Des goûts et des couleurs



On pourrait imaginer un proverbe « Des goûts et des couleurs, on ne discute point »
Peut-être Magritte commente-t-il la nature arbitraire de l'expérience personnelle.

Les gouts et les couleurs et l'huile du même titre constituent la troisième variation de Magritte sur le tableau de rideaux La Joconde de 1960 (Sylvester, N°922 ; collection particulière), et poursuivent un thème qu'il avait activement exploré cette année-là. Cependant, les éléments spécifiques dont sont faits les rideaux - feu, forêt, ciel et maison - remontent à une période bien antérieure et se retrouvent dans Le masque vide, 1928 (Sylvester, N°285 ; National Museum of Wales), Les six éléments, 1929 (Sylvester, N°321 ; Philadelphia Museum of Art), et Seuil de la liberté, 1930 (Sylvester, N°326 ; Museum Boymans-van Beuningen, Rotterdam).
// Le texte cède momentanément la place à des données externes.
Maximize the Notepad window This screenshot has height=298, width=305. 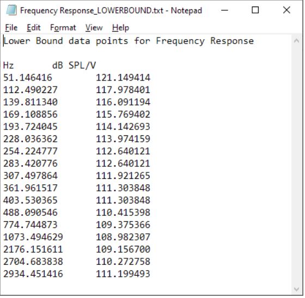255,10
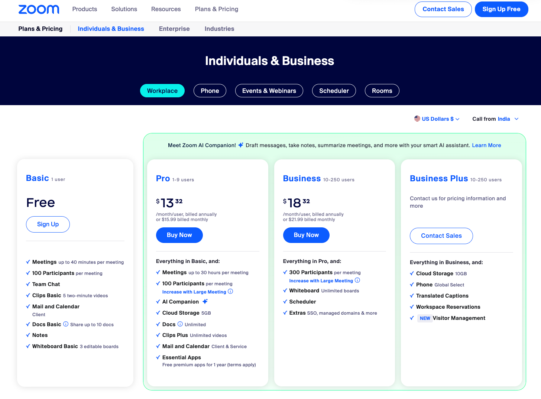Screen dimensions: 541x399
Task: Click Sign Up under Basic plan
Action: tap(48, 224)
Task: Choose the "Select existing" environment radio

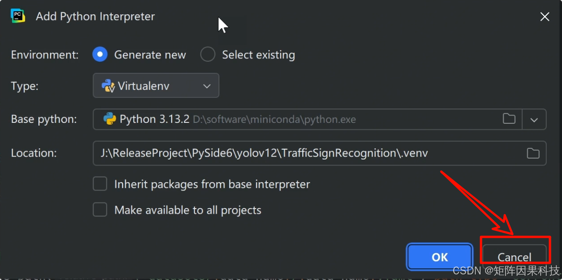Action: click(208, 55)
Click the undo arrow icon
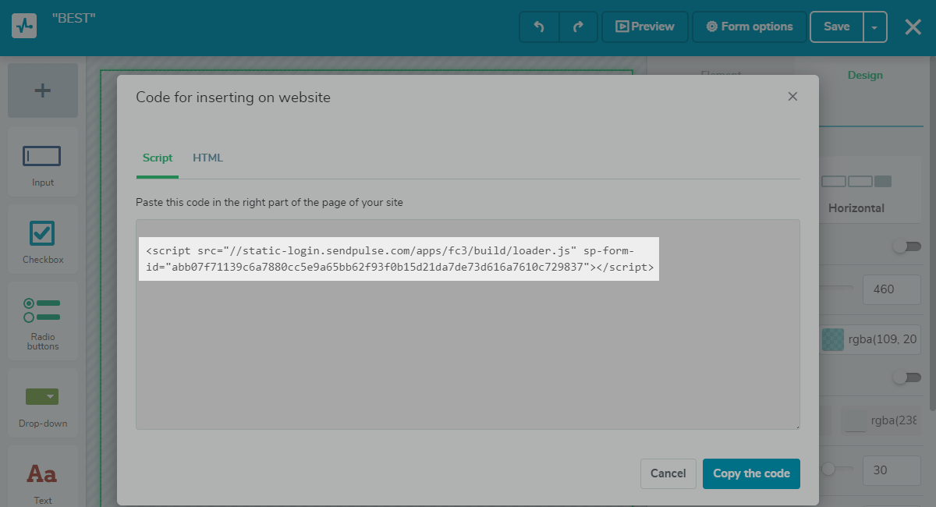 click(x=539, y=27)
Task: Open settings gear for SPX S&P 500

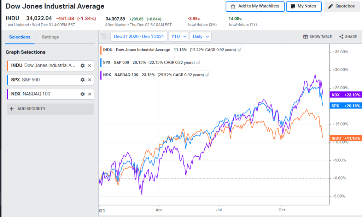Action: [x=82, y=80]
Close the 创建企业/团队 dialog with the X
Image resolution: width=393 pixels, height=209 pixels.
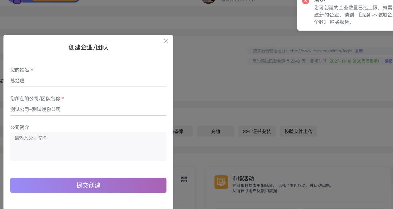[x=166, y=41]
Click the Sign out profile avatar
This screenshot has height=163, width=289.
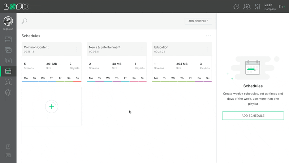click(x=8, y=21)
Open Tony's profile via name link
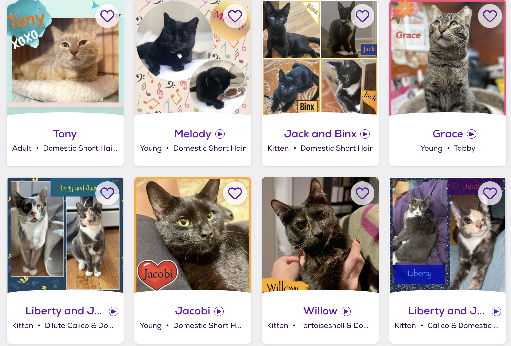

Magritte, dans sa lettre à André Bosmans du 24 avril 1962, a tenu à préciser que pour lui, les rideaux ne représentaient pas « l'idée de se cacher », mais qu'ils étaient plutôt ce qui se cachait. En fait, ils semblent presque révéler au spectateur les éléments dont ils sont faits, et abordent l'idée de dualité qui est au cœur de nombreuses œuvres de Magritte.

« Ce sera un assemblage de rideaux, l'un "comme ciel", un autre "comme feu", un autre "comme forêt" et un autre "comme maison" », écrivait Magritte à Bosmans en 1962. « Ils apparaîtront sur un fond sombre. Goûts et couleurs me semble un bon titre pour cette image... ».


« il ne s’agit pas d’étonner par quelque chose mais que l’on soit étonné d’être étonné »
René MAGRITTE


Harry Torczyner et René Magritte

Harry Torczyner (1910-1998) était un avocat, critique d'art américain et régulièrement conseiller politique. Après la guerre, Torczyner devint un avocat de renommée internationale, tant par ses activités juridiques auprès d'artistes comme Georges Simenon dont il fut le conseiller, qu'en tant qu’essayiste.
Grand collectionneur d'art moderne, Torczyner était le propriétaire d'œuvres de Balthus, Bacon, Alechinsky, Christo, Dibbets, Klee, Ernst, Ozenfant, Matta, Segal, De Chirico et, bien sûr, de Magritte. La plupart de ces « peinturlures » (comme disait Magritte) résidaient dans son cabinet d’avocats international (celui de New York City).
En 1957, Magritte fait la connaissance de Harry Torczyner, un avocat new-yorkais originaire d’Anvers. Également collectionneur, il avait déjà acquis une œuvre du peintre en 1948, Le Thérapeute. Torczyner deviendra le conseiller juridique de Magritte et jouera un rôle actif dans la promotion de son œuvre aux États-Unis. Il fut ainsi incontournable dans l’organisation de la rétrospective majeure que le Museum of Modern Art de New York consacre à l’artiste en décembre 1965. Celui-ci est aussi l’auteur d’une monographie consacrée à Magritte (Harry Torczyner, René Magritte : signes et images, Paris, Draeger, 1977).